Chapter 5: Regularization
In logistic regression, there are three ways that an algorithm might try to fit the data. Two of these fits are undesired (Underfitting and Overfitting).
Underfitting is when a straight line fitted on the data causing the model to have high bias, unable to fit the training set well.
Overfitting: If we have too many features, the learned hypothesis may fit the training set very well, but fail to generalize to new examples or the test data. This is also referred to as a model with high variance. This can sometimes can occur when we have too many features in the training dataset.
Addressing overfitting:
- Reduce number of features (manually and automatically)
- Regularization (keep all features but reduce value of parameters; this works well with datasets that have a lot features that are all contributing to predict the labels.)

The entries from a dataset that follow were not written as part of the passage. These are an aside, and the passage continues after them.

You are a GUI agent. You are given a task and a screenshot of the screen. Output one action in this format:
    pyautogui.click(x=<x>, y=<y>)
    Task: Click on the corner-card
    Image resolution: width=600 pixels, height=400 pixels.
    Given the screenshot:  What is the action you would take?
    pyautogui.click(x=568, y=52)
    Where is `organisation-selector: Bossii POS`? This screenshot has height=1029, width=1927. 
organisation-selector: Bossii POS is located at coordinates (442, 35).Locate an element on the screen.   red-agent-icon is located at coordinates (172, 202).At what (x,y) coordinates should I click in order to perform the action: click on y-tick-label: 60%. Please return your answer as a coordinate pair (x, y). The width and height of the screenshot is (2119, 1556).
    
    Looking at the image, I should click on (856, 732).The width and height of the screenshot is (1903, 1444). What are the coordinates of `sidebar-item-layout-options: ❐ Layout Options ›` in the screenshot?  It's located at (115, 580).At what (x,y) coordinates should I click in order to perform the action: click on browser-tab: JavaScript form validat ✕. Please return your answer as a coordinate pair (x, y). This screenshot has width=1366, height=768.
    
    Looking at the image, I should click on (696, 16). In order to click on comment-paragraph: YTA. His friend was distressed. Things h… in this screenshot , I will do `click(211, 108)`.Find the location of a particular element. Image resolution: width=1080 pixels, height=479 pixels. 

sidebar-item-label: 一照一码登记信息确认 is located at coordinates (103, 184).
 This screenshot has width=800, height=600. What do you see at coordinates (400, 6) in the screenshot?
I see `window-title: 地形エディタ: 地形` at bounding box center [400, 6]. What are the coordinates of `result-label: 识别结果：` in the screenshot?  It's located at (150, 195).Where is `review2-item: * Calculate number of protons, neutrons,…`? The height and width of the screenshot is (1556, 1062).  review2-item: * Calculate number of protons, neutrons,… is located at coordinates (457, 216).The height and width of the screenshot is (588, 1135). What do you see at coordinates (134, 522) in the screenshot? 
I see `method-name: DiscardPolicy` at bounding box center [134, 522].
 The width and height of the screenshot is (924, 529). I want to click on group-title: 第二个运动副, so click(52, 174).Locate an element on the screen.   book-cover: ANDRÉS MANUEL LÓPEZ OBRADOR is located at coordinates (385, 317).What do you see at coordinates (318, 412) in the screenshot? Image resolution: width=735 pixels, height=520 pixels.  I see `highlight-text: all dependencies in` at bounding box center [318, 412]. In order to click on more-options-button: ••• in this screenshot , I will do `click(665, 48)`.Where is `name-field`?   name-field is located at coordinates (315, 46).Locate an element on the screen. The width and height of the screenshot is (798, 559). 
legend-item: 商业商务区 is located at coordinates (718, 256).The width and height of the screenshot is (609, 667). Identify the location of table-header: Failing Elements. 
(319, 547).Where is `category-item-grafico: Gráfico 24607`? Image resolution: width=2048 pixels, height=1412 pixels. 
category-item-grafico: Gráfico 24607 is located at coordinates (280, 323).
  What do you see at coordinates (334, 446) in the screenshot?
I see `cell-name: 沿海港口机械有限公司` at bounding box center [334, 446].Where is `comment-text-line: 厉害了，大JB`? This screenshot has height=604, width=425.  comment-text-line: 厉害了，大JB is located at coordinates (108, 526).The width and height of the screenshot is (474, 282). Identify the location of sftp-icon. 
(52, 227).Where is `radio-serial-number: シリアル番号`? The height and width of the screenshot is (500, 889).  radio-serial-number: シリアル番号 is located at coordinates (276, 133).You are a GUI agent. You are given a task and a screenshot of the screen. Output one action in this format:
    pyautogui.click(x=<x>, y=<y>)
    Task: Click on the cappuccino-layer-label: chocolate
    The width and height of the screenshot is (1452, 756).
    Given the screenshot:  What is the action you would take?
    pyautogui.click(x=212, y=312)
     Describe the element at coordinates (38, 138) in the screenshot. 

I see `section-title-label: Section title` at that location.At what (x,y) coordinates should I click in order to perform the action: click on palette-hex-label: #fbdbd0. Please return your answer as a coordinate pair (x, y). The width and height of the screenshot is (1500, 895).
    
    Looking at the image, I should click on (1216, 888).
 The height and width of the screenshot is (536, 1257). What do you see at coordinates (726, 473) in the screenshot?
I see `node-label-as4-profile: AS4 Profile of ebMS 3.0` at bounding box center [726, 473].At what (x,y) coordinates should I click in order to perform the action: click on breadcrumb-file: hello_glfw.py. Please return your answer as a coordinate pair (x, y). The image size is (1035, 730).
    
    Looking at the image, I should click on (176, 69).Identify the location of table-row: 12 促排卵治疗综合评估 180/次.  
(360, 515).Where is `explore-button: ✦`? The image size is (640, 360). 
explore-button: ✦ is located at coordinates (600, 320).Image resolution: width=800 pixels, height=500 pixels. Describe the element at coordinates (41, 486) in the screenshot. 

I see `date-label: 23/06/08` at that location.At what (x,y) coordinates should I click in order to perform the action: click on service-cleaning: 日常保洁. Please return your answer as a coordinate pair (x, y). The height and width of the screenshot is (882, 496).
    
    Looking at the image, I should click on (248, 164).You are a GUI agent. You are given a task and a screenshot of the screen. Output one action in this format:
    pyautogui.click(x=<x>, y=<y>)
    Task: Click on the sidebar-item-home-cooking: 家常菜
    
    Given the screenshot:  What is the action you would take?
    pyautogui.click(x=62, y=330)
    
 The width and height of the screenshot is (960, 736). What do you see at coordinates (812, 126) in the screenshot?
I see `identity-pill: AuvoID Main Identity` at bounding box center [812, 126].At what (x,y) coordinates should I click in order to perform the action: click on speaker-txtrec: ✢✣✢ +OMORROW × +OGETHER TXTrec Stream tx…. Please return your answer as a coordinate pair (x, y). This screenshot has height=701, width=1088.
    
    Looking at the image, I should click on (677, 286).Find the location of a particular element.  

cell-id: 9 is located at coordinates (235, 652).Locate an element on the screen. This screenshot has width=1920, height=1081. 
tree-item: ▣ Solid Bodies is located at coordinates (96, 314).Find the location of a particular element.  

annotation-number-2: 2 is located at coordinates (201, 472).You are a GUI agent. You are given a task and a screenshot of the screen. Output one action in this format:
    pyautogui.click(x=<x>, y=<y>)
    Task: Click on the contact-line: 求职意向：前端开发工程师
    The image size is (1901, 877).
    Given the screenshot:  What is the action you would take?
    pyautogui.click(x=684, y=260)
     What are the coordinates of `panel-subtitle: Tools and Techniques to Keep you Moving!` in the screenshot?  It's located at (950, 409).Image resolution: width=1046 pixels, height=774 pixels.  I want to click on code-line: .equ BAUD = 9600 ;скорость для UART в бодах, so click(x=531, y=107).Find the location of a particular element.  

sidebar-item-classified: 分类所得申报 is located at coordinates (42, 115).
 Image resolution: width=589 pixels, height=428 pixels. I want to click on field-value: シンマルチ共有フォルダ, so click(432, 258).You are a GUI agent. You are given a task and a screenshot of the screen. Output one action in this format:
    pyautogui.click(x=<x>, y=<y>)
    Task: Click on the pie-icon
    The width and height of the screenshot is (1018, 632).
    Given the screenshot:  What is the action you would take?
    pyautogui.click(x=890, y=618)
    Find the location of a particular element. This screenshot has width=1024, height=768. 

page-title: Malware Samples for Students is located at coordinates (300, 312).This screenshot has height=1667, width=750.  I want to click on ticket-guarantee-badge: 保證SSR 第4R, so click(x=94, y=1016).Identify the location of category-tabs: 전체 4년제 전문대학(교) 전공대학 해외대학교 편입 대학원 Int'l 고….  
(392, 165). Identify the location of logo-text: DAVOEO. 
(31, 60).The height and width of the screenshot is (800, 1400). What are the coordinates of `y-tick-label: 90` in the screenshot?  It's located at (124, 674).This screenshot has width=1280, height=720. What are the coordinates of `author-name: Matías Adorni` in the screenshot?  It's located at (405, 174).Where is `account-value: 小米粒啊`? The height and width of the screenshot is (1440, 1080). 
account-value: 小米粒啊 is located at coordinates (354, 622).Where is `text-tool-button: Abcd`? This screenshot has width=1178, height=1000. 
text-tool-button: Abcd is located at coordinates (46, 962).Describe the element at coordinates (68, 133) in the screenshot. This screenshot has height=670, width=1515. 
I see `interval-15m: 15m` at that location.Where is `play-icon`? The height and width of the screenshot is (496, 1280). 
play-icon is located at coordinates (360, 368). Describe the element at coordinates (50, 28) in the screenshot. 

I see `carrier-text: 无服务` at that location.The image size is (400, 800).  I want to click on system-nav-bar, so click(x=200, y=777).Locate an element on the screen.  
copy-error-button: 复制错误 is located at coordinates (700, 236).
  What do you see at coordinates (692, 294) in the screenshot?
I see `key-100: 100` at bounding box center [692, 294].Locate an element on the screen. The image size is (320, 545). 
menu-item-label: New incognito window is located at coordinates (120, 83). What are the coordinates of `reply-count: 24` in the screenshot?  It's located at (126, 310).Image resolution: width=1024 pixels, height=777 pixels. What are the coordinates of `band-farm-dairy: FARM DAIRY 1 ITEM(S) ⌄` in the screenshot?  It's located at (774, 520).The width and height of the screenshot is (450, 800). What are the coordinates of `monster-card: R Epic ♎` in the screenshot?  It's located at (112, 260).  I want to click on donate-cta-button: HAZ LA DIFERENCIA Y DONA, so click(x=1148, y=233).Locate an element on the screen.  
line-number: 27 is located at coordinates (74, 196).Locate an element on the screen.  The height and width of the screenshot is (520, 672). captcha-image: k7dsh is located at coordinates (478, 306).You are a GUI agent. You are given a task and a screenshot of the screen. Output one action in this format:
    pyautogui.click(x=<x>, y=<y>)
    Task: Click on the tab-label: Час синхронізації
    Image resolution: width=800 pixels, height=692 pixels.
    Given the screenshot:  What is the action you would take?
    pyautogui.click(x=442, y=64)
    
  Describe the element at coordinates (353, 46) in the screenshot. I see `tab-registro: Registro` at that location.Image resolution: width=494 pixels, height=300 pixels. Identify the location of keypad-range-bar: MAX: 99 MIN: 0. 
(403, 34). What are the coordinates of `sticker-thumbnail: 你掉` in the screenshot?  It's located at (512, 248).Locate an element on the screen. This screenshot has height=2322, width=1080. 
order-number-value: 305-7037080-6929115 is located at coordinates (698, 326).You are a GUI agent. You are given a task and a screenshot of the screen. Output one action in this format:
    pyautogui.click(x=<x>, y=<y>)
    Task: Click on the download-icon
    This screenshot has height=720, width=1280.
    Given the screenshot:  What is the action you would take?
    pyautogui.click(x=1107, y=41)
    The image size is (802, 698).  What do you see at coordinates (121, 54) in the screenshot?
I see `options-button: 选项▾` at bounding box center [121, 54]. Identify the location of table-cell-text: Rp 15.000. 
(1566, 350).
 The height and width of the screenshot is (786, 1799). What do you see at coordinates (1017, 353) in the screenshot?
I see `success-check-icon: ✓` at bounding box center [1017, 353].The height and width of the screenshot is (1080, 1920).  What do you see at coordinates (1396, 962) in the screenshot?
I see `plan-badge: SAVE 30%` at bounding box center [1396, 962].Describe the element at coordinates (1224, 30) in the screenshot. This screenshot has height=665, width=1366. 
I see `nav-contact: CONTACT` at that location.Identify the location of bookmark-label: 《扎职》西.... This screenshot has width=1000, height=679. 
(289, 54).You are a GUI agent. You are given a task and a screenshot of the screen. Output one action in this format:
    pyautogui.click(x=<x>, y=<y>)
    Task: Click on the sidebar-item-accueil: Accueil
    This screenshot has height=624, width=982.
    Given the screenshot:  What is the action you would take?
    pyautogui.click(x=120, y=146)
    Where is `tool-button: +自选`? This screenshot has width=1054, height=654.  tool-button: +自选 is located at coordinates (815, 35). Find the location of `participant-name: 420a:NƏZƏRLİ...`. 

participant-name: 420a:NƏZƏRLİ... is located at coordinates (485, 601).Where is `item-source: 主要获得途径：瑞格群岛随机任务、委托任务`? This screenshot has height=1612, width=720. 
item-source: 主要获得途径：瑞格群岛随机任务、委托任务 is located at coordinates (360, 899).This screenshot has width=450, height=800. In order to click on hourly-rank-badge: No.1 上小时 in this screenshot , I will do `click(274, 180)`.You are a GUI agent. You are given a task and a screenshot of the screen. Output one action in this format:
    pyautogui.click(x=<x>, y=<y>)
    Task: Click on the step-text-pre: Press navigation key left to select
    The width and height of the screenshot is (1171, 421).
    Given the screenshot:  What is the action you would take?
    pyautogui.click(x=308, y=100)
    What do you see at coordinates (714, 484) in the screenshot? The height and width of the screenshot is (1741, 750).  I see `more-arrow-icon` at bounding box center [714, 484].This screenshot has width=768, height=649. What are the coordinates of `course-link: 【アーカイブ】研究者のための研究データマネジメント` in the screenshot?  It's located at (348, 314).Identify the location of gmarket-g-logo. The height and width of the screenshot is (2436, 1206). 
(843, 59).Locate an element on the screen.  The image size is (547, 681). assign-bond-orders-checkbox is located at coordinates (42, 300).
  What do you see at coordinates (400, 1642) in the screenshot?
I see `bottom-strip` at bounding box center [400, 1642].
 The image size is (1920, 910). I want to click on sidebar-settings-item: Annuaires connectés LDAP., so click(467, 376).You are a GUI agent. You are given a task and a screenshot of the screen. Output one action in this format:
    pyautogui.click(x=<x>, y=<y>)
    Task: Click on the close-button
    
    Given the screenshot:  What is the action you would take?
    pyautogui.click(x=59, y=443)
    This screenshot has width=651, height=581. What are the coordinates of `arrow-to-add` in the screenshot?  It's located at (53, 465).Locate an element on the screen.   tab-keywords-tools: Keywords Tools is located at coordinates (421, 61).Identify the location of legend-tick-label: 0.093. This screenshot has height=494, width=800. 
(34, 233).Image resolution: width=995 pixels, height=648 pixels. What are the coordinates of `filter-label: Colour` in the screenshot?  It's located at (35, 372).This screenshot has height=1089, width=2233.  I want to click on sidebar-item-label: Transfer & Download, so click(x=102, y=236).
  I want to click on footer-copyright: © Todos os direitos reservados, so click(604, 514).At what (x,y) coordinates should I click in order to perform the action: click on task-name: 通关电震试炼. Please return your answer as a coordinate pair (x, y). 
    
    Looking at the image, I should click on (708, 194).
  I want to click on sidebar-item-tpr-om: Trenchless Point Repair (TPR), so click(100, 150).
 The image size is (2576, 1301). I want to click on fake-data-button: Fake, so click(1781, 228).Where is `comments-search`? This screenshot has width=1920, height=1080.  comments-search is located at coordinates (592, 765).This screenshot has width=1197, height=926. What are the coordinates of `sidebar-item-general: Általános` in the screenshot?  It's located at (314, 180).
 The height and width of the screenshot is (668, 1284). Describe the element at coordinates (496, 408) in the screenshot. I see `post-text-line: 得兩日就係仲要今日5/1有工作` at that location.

Smaller values to the parameters produces smoother and simpler hypothesis curve, which is desired when having high-order degree polynomial hypothesis. This enable for less over-fitting.
If regularization parameter is too large, the algorithm results in under-fitting (fails to fit even the training dataset). This happens because the first parameters are also being penalized which produces a hypothesis to be equal or close to the first parameter, which renders an arbitrary straight line through the data. In other words, the model has a preconception that the hypothesis relies heavily on the first parameter.
In the normal equation, regularization also takes care of the non-invertible issue when there may be more features than examples in a training dataset.
Simple logistic regression is only able to find a linear decision boundary. For such cases where the data needs a non-linear hypothesis curve, one way to solve this is to use higher order polynomial features with regularization.
It is important to note that when implementing regularization, the first parameter is left untouched as modifying it might introduce some problem when creating the decision boundary.